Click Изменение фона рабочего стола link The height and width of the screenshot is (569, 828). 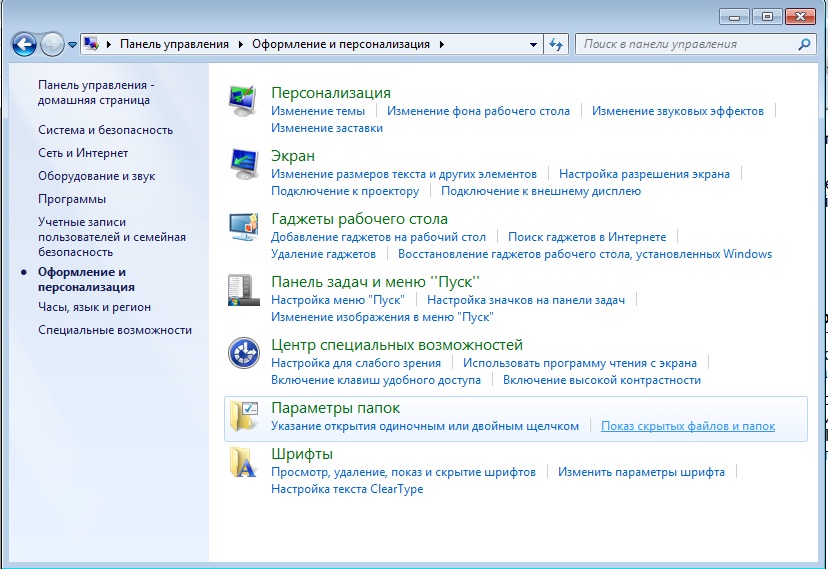click(478, 111)
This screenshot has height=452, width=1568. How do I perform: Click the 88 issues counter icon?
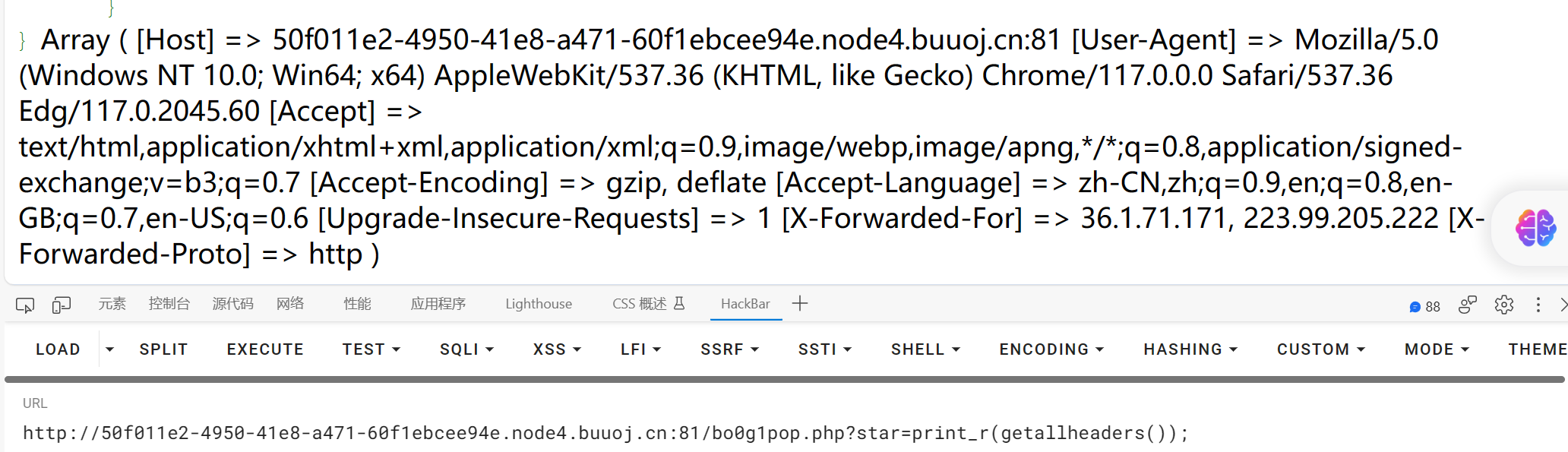coord(1424,306)
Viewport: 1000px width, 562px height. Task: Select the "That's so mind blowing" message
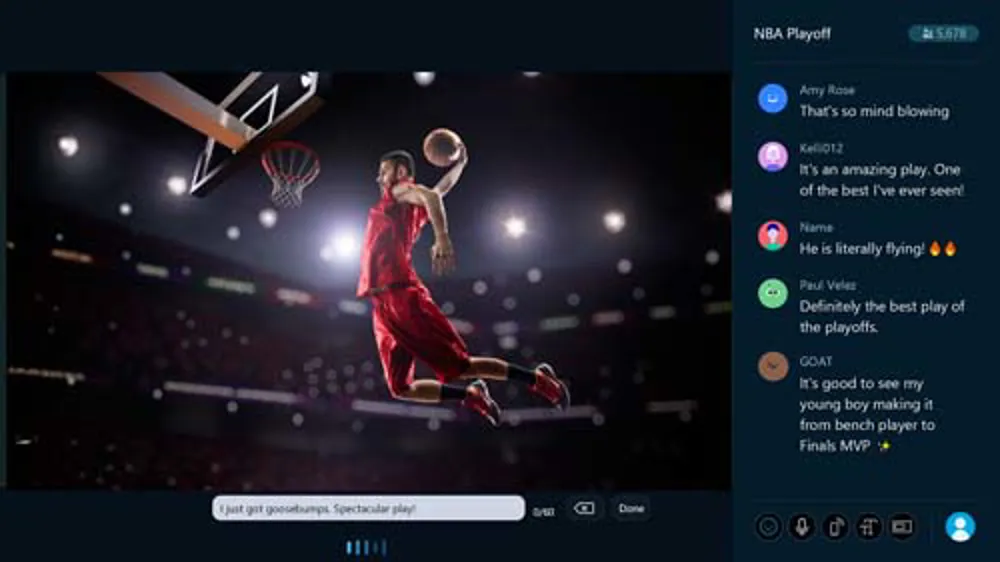pyautogui.click(x=873, y=111)
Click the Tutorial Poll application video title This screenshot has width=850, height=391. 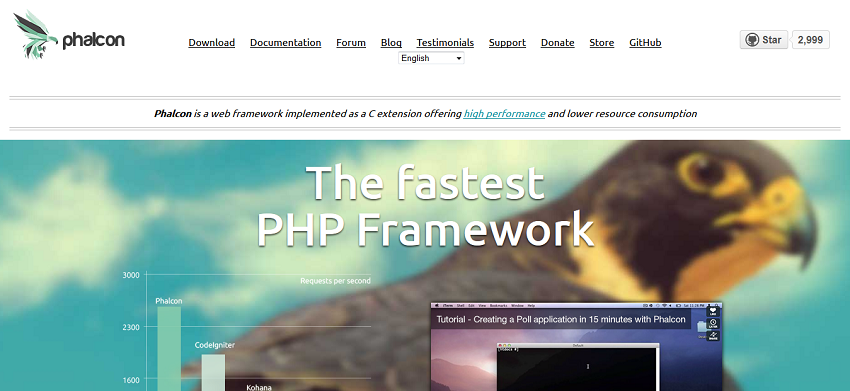tap(561, 319)
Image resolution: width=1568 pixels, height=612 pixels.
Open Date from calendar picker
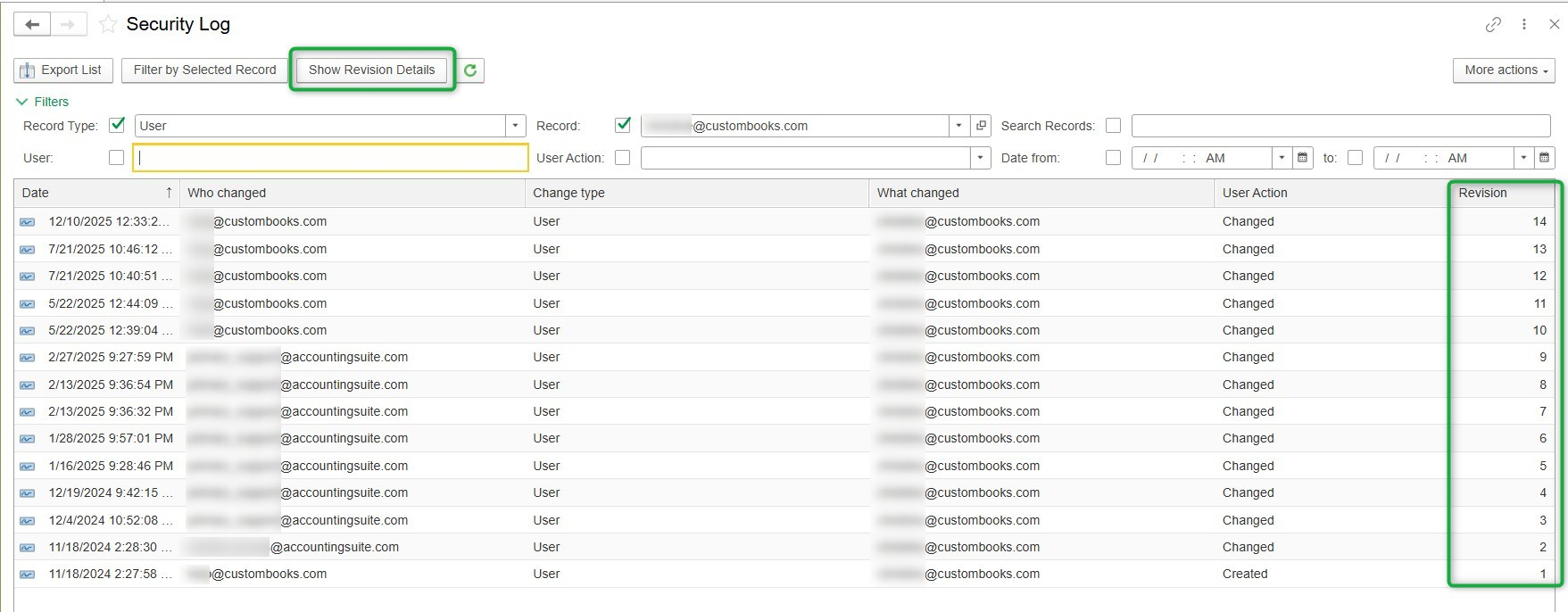pyautogui.click(x=1303, y=158)
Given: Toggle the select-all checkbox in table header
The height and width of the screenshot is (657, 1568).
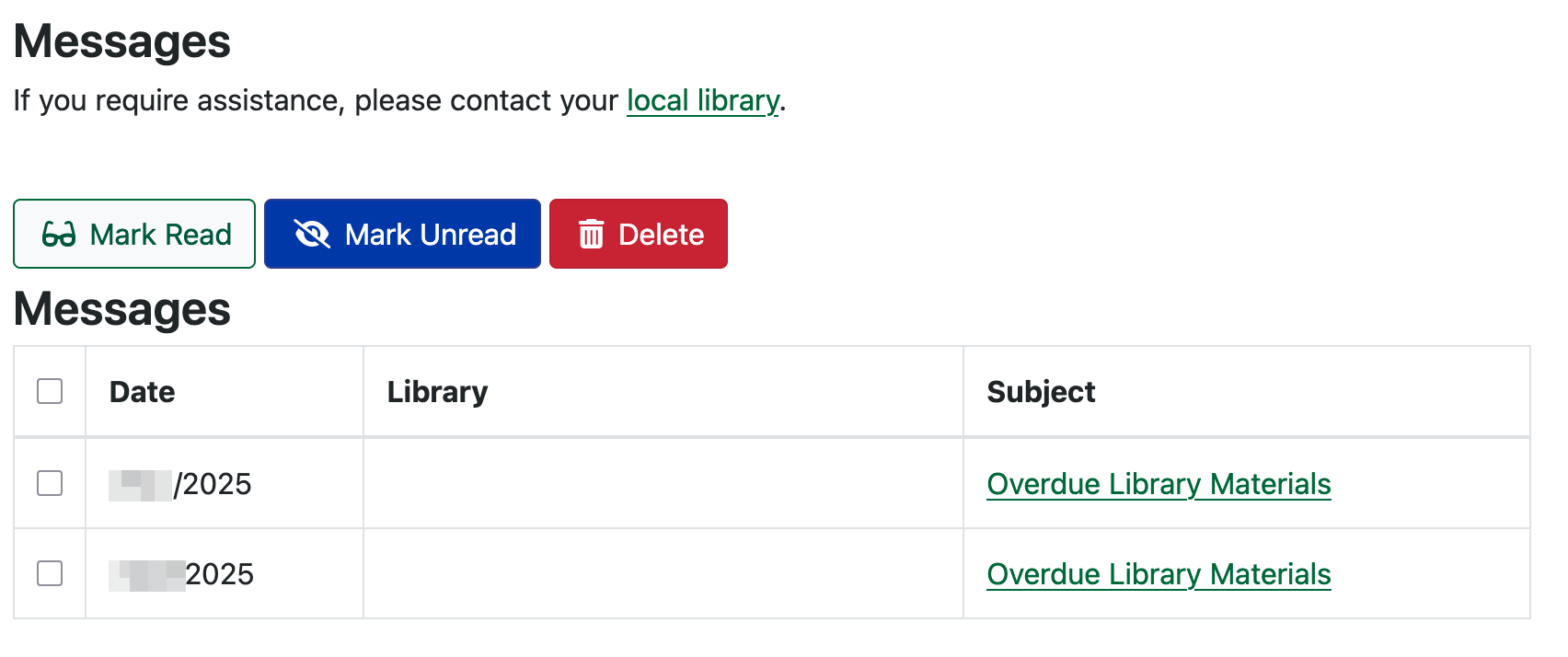Looking at the screenshot, I should [x=50, y=391].
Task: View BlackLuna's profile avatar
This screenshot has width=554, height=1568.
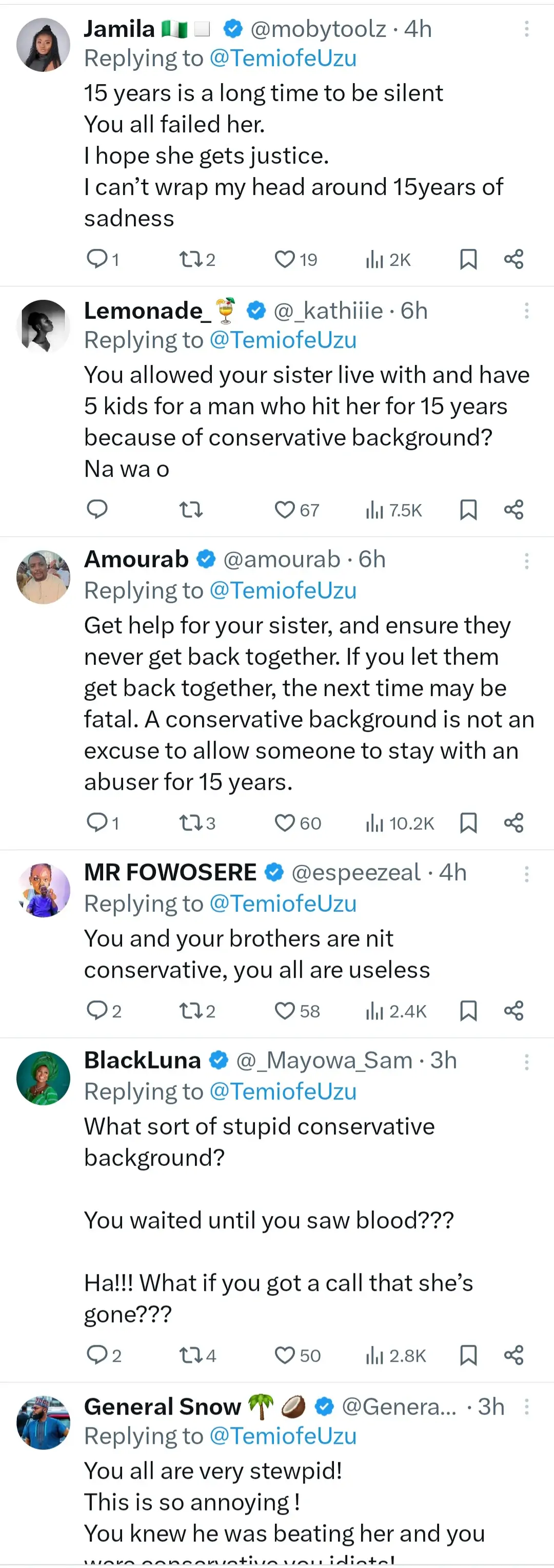Action: tap(43, 1078)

──────────

▶ **Activity**
In the records above, find the line that contains "The height and width of the screenshot is (657, 1568)." and retype it and all lines after it exactly, leaving out any pictures.

▶ **Answer to this task**
The height and width of the screenshot is (657, 1568).
Looking at the screenshot, I should [x=50, y=391].
Task: View BlackLuna's profile avatar
This screenshot has width=554, height=1568.
Action: tap(43, 1078)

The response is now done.